#### Document segment:
........
Money, addiction and death
Shattering documentary drills deep into opioid crisis and exposes enablers
The Crime of the Century
Debuts Monday, Crave
When you hear the phrase “the opioid crisis,” it can sound like it's referring to a natural disaster with a beginning and an end. But as Alex Gibney's shattering twopart, four-hour documentary The Crime of the Century makes devastatingly clear, the opioid crisis is more than a human tragedy that has claimed half a million lives.
It's part of what America (and, to a similar if perhaps lesser degree, Canada) has become: a nation of addicts, fuelled by scuzzy alternating currents of pleasure and despair; a nation of corporate malfeasance; of doctors who knowingly trash the credo of “do no harm”; of regulatory agencies that no longer function as they were designed to; of politicians who allow laws to be written for them. The Crime of the Century is a saga of addiction that could have been titled What We Did for Greed.
The first half of the film investigates how Purdue Pharma, in 1996, brought OxyContin onto the market and pushed it like fast food — in a way that was so medically irresponsible it was morally (and maybe legally) indistinguishable from back-alley drug dealing. OxyContin wasn't the first opiate identical to heroin to be marketed as a narcotic for pain relief. But each pill was embossed with a sealant that allowed the drug to be time-released into the bloodstream, and Purdue executives used that fact to pretend that the drug was infinitely safer — less prone to abuse — than it was. FDA official Curtis Wright allowed Purdue officials to literally write the drug's approval for him (within a year, Purdue had hired him at a salary of US$375,000). The stage was then set for the drug to be prescribed not just for late-stage cancer patients or for those recovering from surgery, but for anyone suffering from any kind of pain.
It was more or less invented in the early '60s by Dr. Arthur Sackler, who brought drugs into the age of advertising with the marketing of Valium. OxyContin was sold as a quality-of-life drug, which is how it hooked thousands. And that marked a paradigm shift: From this point on, you could basically walk into a doctor's office and ask for pain relief. The Crime of the Century is a full-scale vision of how many countries addicted to pain relief, embraced the corruption of legalized drug pushing.
........
Stored data
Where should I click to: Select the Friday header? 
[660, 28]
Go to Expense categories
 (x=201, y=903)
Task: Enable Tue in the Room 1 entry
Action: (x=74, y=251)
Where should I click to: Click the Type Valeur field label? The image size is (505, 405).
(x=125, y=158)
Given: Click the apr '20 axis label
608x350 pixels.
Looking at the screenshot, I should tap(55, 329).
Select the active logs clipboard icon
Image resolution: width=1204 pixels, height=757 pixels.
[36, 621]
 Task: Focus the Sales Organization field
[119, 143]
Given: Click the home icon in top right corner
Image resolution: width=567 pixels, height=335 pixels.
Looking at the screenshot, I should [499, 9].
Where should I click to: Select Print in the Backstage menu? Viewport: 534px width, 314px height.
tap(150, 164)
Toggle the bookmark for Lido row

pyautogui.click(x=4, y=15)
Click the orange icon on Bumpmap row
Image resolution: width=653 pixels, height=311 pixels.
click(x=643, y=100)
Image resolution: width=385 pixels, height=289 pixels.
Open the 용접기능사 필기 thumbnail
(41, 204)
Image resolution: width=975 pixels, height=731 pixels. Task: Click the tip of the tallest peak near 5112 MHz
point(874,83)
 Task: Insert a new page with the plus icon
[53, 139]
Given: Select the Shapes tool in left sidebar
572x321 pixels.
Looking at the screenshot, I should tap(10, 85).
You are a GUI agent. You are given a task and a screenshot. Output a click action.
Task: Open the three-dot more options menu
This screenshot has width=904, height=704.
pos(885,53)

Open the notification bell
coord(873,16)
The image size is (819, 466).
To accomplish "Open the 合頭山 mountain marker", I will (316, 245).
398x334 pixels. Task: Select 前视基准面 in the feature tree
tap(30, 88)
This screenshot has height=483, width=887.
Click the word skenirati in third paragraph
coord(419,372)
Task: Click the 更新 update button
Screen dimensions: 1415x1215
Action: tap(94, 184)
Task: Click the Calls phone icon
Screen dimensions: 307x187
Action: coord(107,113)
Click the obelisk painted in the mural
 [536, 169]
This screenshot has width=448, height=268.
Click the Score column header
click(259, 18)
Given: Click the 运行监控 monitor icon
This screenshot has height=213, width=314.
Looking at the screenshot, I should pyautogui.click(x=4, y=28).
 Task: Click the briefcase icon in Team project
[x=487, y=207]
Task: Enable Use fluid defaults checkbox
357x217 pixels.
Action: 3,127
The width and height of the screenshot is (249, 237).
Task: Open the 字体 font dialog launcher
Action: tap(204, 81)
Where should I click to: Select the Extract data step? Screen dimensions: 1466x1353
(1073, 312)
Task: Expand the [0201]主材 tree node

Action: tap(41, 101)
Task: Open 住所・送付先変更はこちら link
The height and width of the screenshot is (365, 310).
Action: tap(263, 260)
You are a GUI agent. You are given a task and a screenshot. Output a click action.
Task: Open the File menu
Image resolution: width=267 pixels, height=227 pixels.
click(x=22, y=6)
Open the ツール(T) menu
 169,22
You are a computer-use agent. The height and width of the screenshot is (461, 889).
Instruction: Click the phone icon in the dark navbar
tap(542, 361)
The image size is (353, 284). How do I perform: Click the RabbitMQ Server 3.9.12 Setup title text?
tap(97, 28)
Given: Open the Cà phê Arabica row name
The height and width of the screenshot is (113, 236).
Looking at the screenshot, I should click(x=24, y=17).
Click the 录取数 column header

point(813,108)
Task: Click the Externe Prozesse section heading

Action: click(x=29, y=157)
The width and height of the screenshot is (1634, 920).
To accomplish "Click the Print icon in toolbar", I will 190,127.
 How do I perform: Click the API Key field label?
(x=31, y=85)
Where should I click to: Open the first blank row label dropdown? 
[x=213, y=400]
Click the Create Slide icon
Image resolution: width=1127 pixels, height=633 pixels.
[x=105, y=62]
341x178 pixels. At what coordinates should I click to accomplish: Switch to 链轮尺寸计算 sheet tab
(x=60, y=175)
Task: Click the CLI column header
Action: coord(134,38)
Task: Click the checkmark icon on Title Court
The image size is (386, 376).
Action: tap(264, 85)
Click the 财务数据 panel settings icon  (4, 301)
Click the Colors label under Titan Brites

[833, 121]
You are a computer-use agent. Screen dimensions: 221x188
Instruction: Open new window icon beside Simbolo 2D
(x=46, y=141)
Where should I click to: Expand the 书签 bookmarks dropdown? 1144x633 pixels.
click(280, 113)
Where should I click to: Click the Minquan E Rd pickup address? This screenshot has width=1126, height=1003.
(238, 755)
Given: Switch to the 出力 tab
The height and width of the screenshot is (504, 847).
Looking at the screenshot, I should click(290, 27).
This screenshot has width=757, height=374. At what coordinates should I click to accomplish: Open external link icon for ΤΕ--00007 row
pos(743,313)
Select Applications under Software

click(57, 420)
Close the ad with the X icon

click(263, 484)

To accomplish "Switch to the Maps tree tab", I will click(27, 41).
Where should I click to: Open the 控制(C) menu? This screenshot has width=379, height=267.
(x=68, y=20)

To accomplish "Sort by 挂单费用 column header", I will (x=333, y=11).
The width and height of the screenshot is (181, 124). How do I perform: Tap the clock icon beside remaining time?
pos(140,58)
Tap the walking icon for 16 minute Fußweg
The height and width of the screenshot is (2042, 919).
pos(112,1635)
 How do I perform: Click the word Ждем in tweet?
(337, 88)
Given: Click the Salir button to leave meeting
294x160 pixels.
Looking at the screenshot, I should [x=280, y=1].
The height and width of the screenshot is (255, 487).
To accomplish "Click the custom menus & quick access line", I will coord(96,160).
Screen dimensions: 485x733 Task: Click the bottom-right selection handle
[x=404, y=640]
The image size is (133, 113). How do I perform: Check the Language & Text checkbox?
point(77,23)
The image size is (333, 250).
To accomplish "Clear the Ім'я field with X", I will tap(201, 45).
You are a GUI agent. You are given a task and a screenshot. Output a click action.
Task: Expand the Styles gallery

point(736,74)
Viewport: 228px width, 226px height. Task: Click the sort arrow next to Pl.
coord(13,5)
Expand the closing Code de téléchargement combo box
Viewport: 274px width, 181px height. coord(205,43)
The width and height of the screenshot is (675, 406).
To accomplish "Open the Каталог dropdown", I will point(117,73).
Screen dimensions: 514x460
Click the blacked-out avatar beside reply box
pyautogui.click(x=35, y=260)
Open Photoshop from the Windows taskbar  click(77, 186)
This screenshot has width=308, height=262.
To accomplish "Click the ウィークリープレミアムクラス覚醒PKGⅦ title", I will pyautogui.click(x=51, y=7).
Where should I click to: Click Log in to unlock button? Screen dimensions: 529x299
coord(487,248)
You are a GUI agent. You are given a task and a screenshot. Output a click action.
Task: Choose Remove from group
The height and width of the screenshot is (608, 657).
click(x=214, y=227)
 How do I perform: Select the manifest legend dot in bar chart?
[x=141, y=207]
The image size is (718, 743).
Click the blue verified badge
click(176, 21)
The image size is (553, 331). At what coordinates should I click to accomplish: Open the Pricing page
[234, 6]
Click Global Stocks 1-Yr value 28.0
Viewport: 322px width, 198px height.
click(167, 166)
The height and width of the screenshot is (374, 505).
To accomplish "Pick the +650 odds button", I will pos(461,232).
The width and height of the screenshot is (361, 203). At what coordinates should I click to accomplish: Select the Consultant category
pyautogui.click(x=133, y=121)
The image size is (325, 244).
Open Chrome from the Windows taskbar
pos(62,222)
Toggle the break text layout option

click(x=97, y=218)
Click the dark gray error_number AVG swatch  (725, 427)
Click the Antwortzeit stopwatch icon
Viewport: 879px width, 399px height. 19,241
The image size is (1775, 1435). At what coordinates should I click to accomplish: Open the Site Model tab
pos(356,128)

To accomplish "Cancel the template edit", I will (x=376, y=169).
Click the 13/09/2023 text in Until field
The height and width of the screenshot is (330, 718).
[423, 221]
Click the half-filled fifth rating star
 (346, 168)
........
#### To do:
1 - Reproduce everything in the documentary review from "It was more" down to "legalized drug pushing.", word for word.
2 - According to the documentary review, what salary did Purdue pay FDA official Curtis Wright when it hired him?

#### Answer set:
1 -
It was more or less invented in the early '60s by Dr. Arthur Sackler, who brought drugs into the age of advertising with the marketing of Valium. OxyContin was sold as a quality-of-life drug, which is how it hooked thousands. And that marked a paradigm shift: From this point on, you could basically walk into a doctor's office and ask for pain relief. The Crime of the Century is a full-scale vision of how many countries addicted to pain relief, embraced the corruption of legalized drug pushing.

2 - US$375,000